INSTRUCTIONS TO FOLLOW :: Convert the entries below into a JSON list of strings, with each line as its own string and any blank lines omitted.

ENTRIES SUPPLIED ::
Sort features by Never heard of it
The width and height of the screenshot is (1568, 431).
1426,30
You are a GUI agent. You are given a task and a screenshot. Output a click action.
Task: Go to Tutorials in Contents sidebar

CORRECT OUTPUT ::
[
  "Sort features by Never heard of it",
  "The width and height of the screenshot is (1568, 431).",
  "1426,30",
  "You are a GUI agent. You are given a task and a screenshot. Output a click action.",
  "Task: Go to Tutorials in Contents sidebar"
]